**Written instruction 1**:
Answer these questions about the network flow text:
(a) Which search does the text use to find paths from source to sink?
(b) Which node number does the code use for the sink?
(c) What value does the code assign to graph[i][v+i]?
**Written instruction 2**:
Continue the network flow code from the point where it stops.

NETWORK FLOW


 NETWORK   FLOW   ( E. Soldier and Traveling codeforces )


This concept of network flow is useful in problems like
 "Marriage problem"  in which the motive is to make maximum pairs.



In this problem we make a source and a sink. After that we find all the possible paths from source to sink (using bfs). while using bfs we have to save parents of each node in the path. It will help us to find the maximum flow in this path.

If we subtract this maxflow fom the path ,we will get residual graph. 



#include<bits/stdc++.h>

using namespace std;

int graph[1000][1000];

int main()
{
  int v,e,i,j,k,l,v1,v2;
  cin>>v>>e;

  for(i=1;i<=v;i++)           ///present situation   ('0' is source)
   cin>>graph[0][i];


  for(i=1;i<=v;i++)           ///future situation    ('2*v+1' is sink)
   cin>>graph[i+v][2*v+1];


   for(i=1;i<=e;i++)
   {
    cin>>v1>>v2;
    graph[v1][v2+v]=INT_MAX;
    graph[v2][v1+v]=INT_MAX;
   }

   for(i=1;i<=v;i++)
   graph[i][v+i]=1e6;

///-------------------------------------------flow started----------------------------------------------------///

while(1)

**Dataset content**:
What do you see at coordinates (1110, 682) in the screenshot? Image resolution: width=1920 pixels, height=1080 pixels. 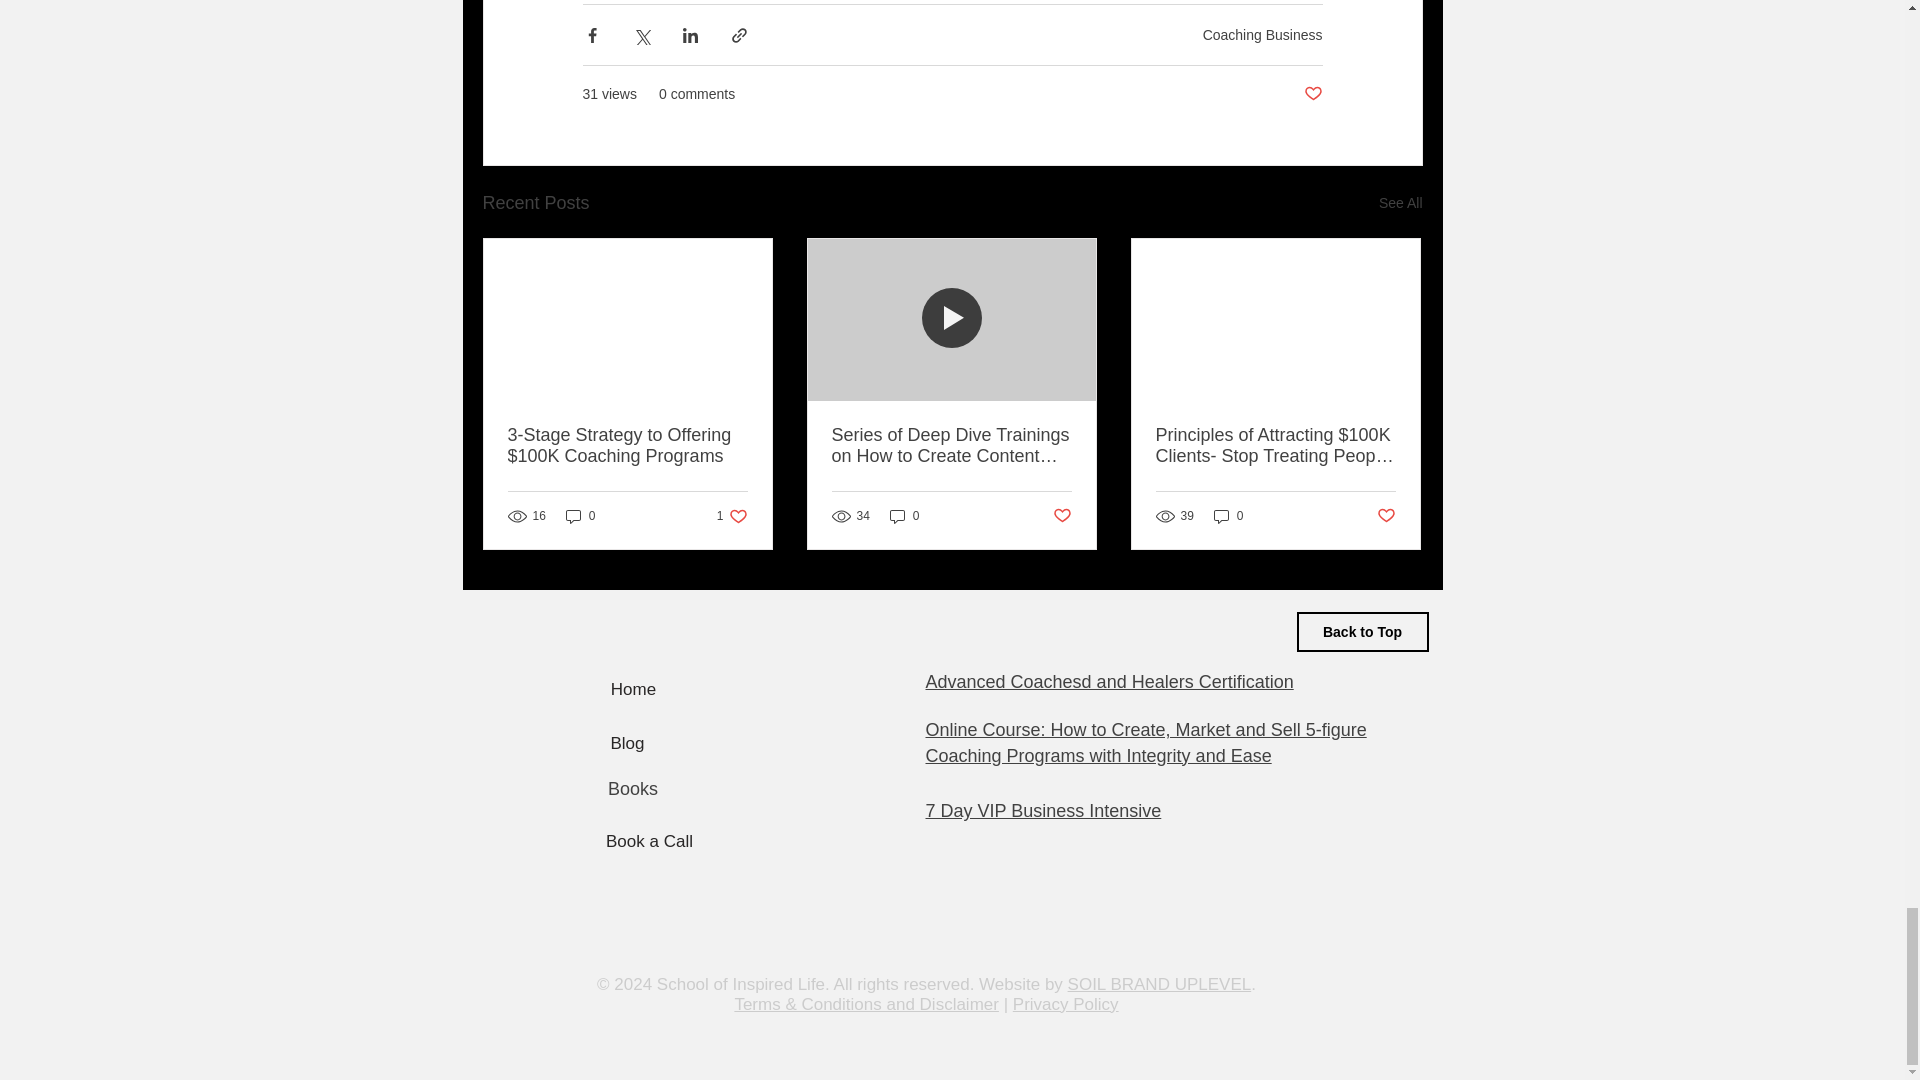 I see `Book a Call` at bounding box center [1110, 682].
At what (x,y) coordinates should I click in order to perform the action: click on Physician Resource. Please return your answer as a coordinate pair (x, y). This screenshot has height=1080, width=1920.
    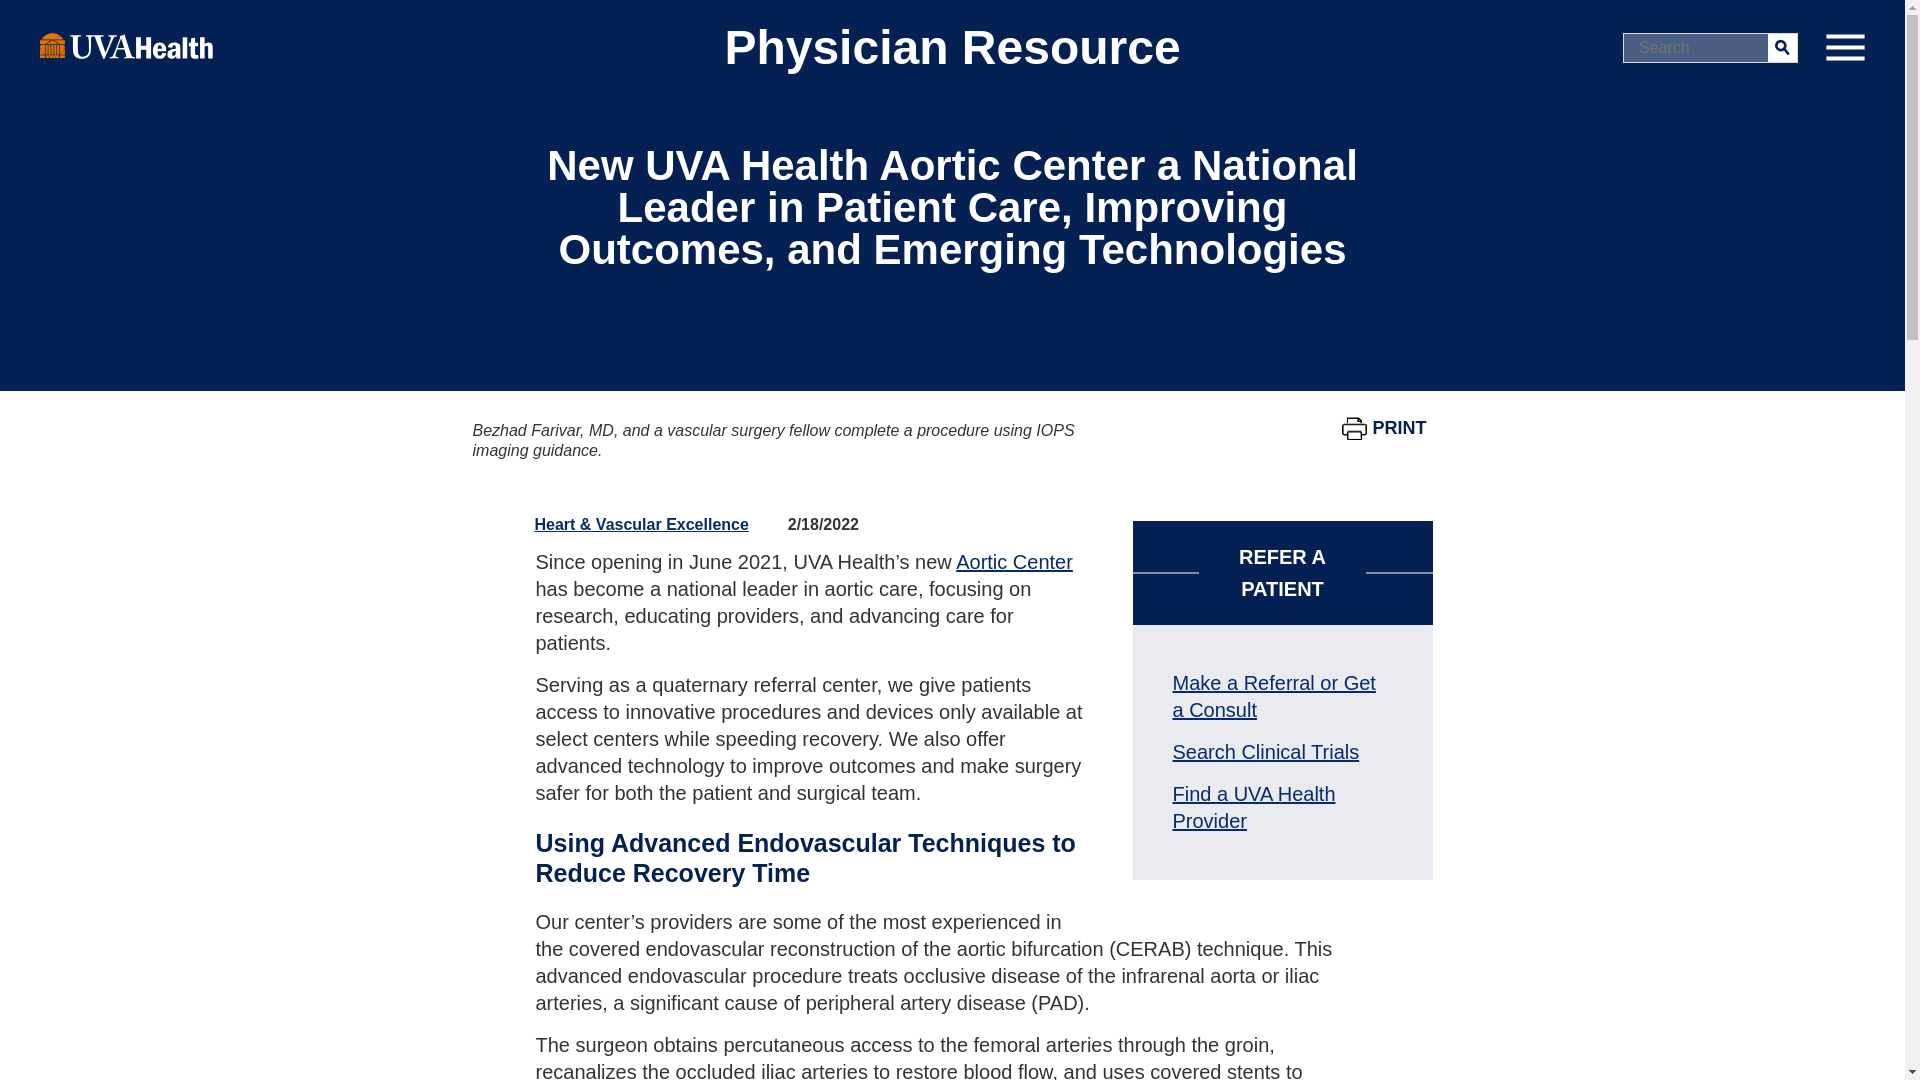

**Final result 1**:
(a) bfs
(b) 2*v+1
(c) 1e6

**Final result 2**:
{
  queue<int> q;
  q.push(0);

 int parent[2*v+2];               ///parent array
  for(k=0;k<=2*v+1;k++)
    parent[k]=0;
     parent[0]=-1;                ///source ka parent -1



  int visited[2*v+2];             ///vsisited array
   for(k=0;k<=2*v+1;k++)
    visited[k]=0;
    visited[0]=1;               ///  only source is visited



  while(!q.empty())
  {
    int p=q.front();
    q.pop();

    visited[p]=1;

     for(k=0;k<=2*v+1;k++)
      if(graph[p][k]>0 && visited[k]==0)
      {
        parent[k]=p;
        q.push(k);
      }
  }
   //cout<<"hi";

   if(visited[2*v+1]==0)                         ///agar kisi v baar source se destination nahi aa paaye toh break;
     break;

      int mxflow=99999;
   for(k=2*v+1;parent[k]!=-1;)                  ///ye batayega ki maximum flow kitna ho sakta hai iss path mein
   {
    mxflow= min(mxflow,graph[parent[k]][k]);
    k=parent[k];
   }

    for(k=2*v+1;parent[k]!=-1;)
   {
    graph[k][parent[k]]+=mxflow;
    graph[parent[k]][k]-=mxflow;
    k=parent[k];
   }

}
for(i=1;i<=v;i++)
{
    if(graph[0][i]||graph[i+v][2*v+1])
    {
        cout<<"NO"<<endl;
        return 0;
    }
}
cout<<"YES"<<endl;

   for(i=1;i<=v;i++)
   {
      for(j=1;j<=v;j++)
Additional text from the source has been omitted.